11- France Boutique.

J’ai 24 ans et je suis en vacances à Capbreton.

J’achète Libération en allant à la plage. Mon départ pour Paris est prévu dans quelques semaines. Je ne lis que les pages cultures dans Libération. Dans les autres quotidiens aussi. Les problèmes concernant le monde ne me touchent que très rarement. Ce n’est pas que je sois insensible à la douleur des autres, mais je ne suis pas touché quand je la lis, ou quand je la vois à télé. C’est comme ça.
Je tombe sur une petite annonce : « Seca Productions recherche un chroniqueur cinéma pour une nouvelle émission sur le câble. Profil demandé comédien ou journaliste. Envoyer CV, photos et lettre de motivation originale et personnalisée. » C’est ma chance. C’est pour moi. Je suis même prêt à passer les tests de Monsieur Cinéma pour avoir le job. Je suis Pierre Tchernia.
Je suis trop fier. Je vais faire de la télé, je vais parler de cinéma.

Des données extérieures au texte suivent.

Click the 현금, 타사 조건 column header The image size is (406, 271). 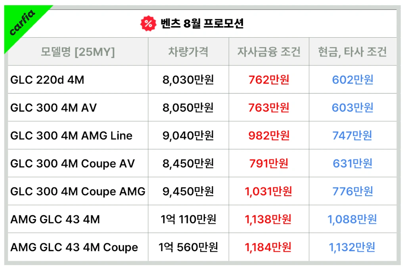pos(352,52)
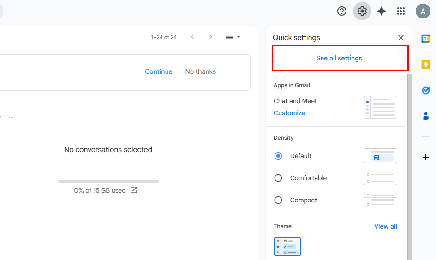Image resolution: width=436 pixels, height=260 pixels.
Task: Go to the newer conversations page
Action: (x=192, y=37)
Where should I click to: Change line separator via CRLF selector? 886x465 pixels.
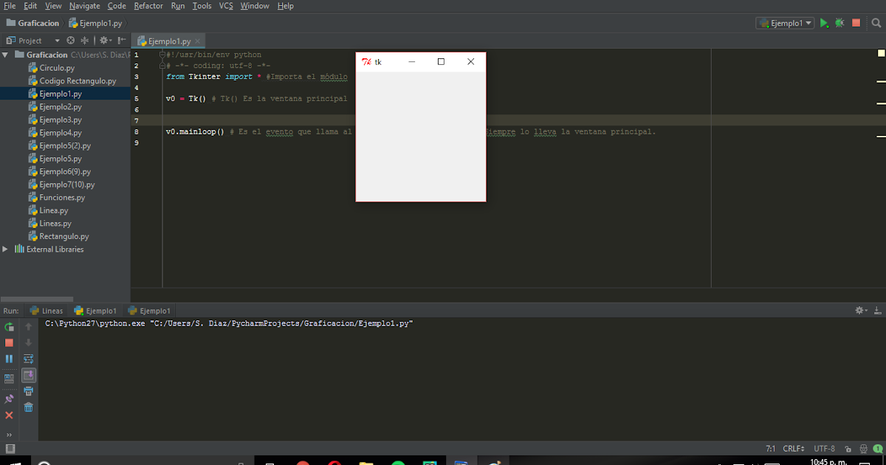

Après tout, plein de gens ont commencé par faire de la télé avant de faire du cinéma, et puis voilà.

Je n’ai pas de réponse. En tout cas pas dans les semaines qui suivent, ni dans les mois d’après.

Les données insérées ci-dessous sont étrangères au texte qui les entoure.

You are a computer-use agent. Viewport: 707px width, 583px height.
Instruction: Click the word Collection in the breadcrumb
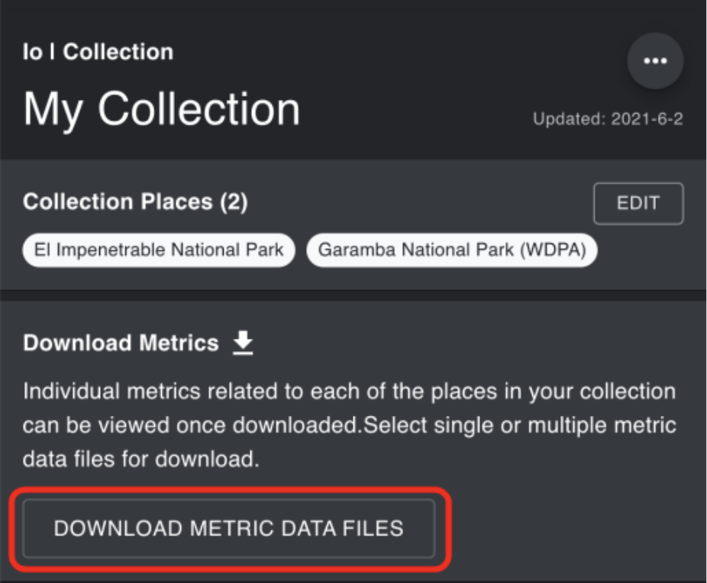point(118,52)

Je reçois un an plus tard une lettre de cette même boite de production. Elle arrive chez mes parents. Moi je fais du théâtre à Paris. Mon père m’appelle, je lui dit d’ouvrir la lettre. La réponse disait en gros que l'émission s'était faite (sans moi j'avais remarqué) parce que mon profil ne correspondait pas, mais que ma lettre "personnelle et originale" avait retenue toute son attention et qu'elle espérait que tout se passait bien pour moi. "Elle", c'est Isabelle Heurtaux. Je ne la connais pas . Je sais juste qu’elle était productrice de l’émission. J’imagine que c’est une femme très occupée. Elle prend le temps un an après de me répondre, sans arrières pensées. Juste parce qu’elle a été touchée. C’est peut être à cause d’elle que j’écris ces lignes. Parce que depuis que j’ai décidé de devenir comédien, je n’ai pas eu beaucoup d’encouragements. En tout cas pas spontanés.